Y entonces, un día no pudo más. Tras una de aquellas palizas, no volvió a levantarse. Pero el demonio no mostró pena. Tampoco miedo. Se acercó a mí, enseñándome una sonrisa de dientes negros y podridos, y se llevó un dedo a los labios, mandándome callar. Acto seguido, nos cogió del brazo y nos arrastró fuera de la casa, con tal fuerza que desgarró las costuras de mi hombro e hizo salir el relleno de mi interior.

Nos llevó hasta el jardín, dejándonos sobre la fría hierba, a la vez que su mano derecha adoptaba una forma cóncava, parecida a una pala, con la que empezó a cavar la tierra.

Una vez terminó, su otra mano tomó el aspecto de una media luna. Un hacha recién afilada con la que se acercó a ella y comenzó a descuartizarla.

Tan sólo pude escuchar el sonido de la carne y los huesos siendo troceados, e incluso éste pronto fue sustituido por un fuerte zumbido que nubló mis sentidos y me aisló de la realidad, dotándome del defecto, o quizás virtud, de la insensibilidad.

El siguiente paso fue ser lanzado al fondo de la que sería nuestra tumba. Frente a frente con su cabeza recién cortada.

Su expresión me lo dijo todo. Aquella expresión que había intentando ocltarme durante todo ese tiempo. Con ojos sumidos en el llanto y boca abierta intentando chillar.

Mientras la tierra caía sobre nosotros, le pedí perdón. Por no haber podido salvarla. Por no haber sido quien querían que fuese. Por no entender qué pasaba.

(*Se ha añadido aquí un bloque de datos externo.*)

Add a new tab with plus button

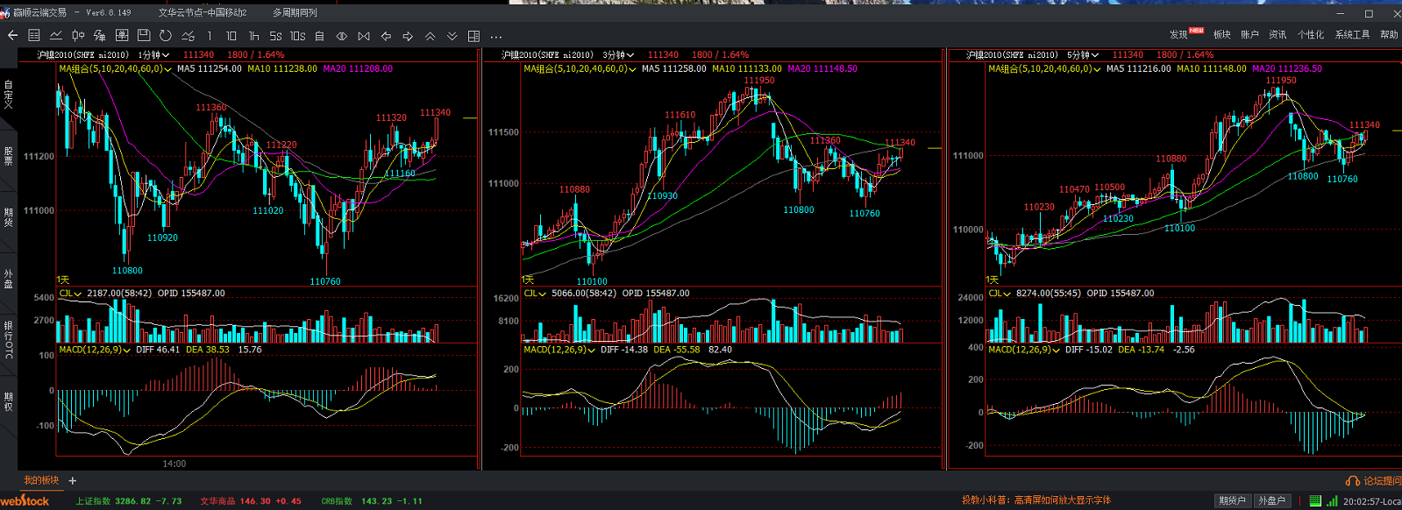[x=73, y=480]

Empecé como una marioneta de tela y ahora sólo soy un juguete roto.

Si algún día volvemos a vernos, espero que puedas cogerme entre tus brazos y cantarme de nuevo aquella canción. En paz. Lejos de ese monstruo.

Se hizo el silencio. Había acabado de enterrarnos.

De la boca de ella surgió una melodía. La que siempre había tarareado después de cada paliza.

Su música y su rostro se quedarían grabados en mi cabeza. Eternamente. Eternamente.

Desde fuera, el demonio nos mandó callar.